Coder Social home page Coder Social logo

nomoads's Introduction

NoMoAds

This is a repository for NoMoAds - a system for predicting whether or not network packets contain a request for an ad. For other details about the project, visit the project website.

Quick Start

Prerequisites

  • Python 2.7
    • tldextract module (to install run: 'pip install tldextract')
  • JRE 1.8
  • Optional: IntelliJ or Android Studio

Download the Sample Dataset

  • Download the NoMoAds dataset from our website.

  • Unzip the contents and place them in a folder of our choosing. Throughout the document we will refer to this folder as DATA_ROOT. Your folder structure should look as follows:

DATA_ROOT
    --> raw_data/
    --> apps_sorted.csv

Download the NoMoAds Source Code

  • Download the NoMoAds source code from GitHub. For instance:
git clone https://github.com/UCI-Networking-Group/nomoads.git
  • Throughout the document we will refer to the root folder of the source code as CODE_ROOT

Taking NoMoAds for a Test Run

  • NoMoAds has various modes of operation that are controlled by a configuration file. A sample configuration file is available at CODE_ROOT/config/config.cfg. Open the sample configuration file in your favoriate editor and change the dataRootDir option to point to your DATA_ROOT. For instance, if your DATA_ROOT is located in /home/user_a/DATA_ROOT, the config file should contain the following:
dataRootDir=/home/user_a/DATA_ROOT
  • Note that if you are on Windows, you can specify the path as C:\\Users\\user_a\\DATA_ROOT

  • Now prepare the training data:

cd CODE_ROOT/scripts
./prepare_training_data.py config.cfg
  • The above command will organize the data and will keep it in DATA_ROOT/tr_data_per_package_responsible. Note that in the above command you can pass a different configuration file, so long as it is kept in CODE_ROOT/config/.

  • Now train a classifier and evaluate it:

cd CODE_ROOT
./gradlew build
./gradlew run

Extracting Classification Results

  • Since the sample configuration file sets trainerClass=NetworkLayerTrainer, the classifiers, logs, and the results will be saved in DATA_ROOT/NetworkLayerTrainer.

  • In the sample configuration file, the binSize is set to a number equal to the number of apps in our dataset. This forces NoMoAds to do a 5-fold packet-based cross-validation.

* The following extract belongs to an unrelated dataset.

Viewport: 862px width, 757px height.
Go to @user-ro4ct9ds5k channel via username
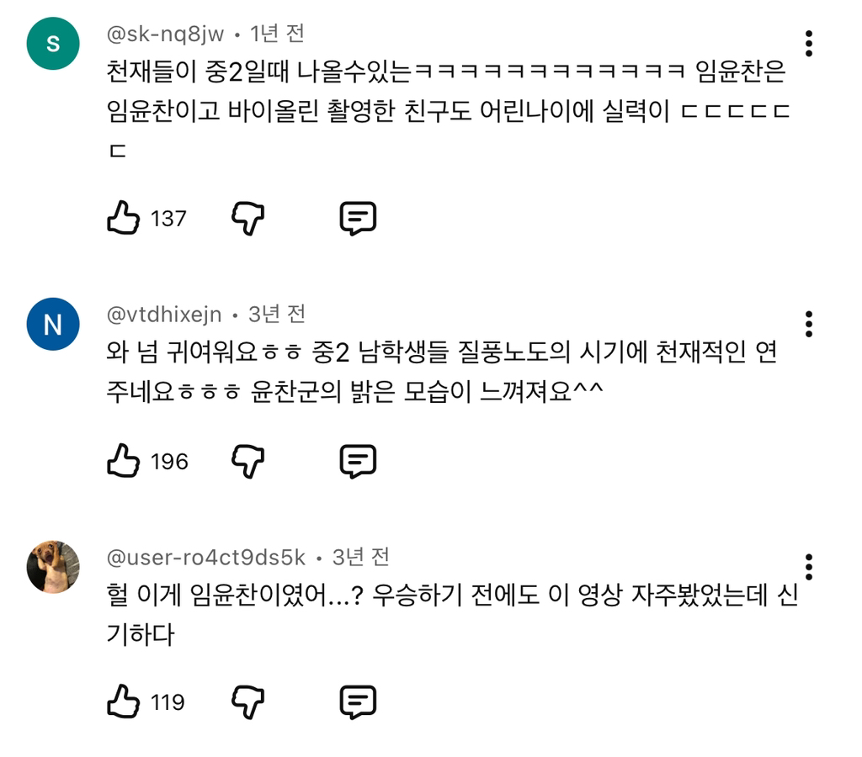tap(206, 558)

The results of this cross-validation are saved in DATA_ROOT/NetworkLayerTrainer/logs/eval_TIMESTAMP.json.

  • For a more readable format run the following:

cd CODE_ROOT/
./scripts/json_pretty_print.py DATA_ROOT/NetworkLayerTrainer/logs/eval_TIMESTAMP.json
  • Now you can easily read the results in eval_TIMESTAMP.json!

Detailed Overview

If you wish to use NoMoAds for more complex experiments and/or to expand its capabilities, follow the references below as needed.

Configuration Settings

The sample config file (CODE_ROOT/config/config.cfg) contains some default settings, but if you wish to change them, follow the guide below.

dataRootDir - must point to your DATA_ROOT directory.

trainerClass - specifies which Trainer class to use. Must be the name of one of the Trainer class children (e.g. UrlHeadersPiiAdsTrainer)

classifierType - specifies how to break the training data. Must be one of the following:

  • package_responsible - split based on the package responsible for fetching the ad.
  • package_name - split based on the package responsible for the HTTP connection that fetched the ad. Note that this is not always the same as the 'package_responsible.' Sometimes apps use Google apps to fetch ads for themselves.
  • domain - split based on the destination domain.

binSize - specifies the bin size for per-app (or per-domain) cross-validation.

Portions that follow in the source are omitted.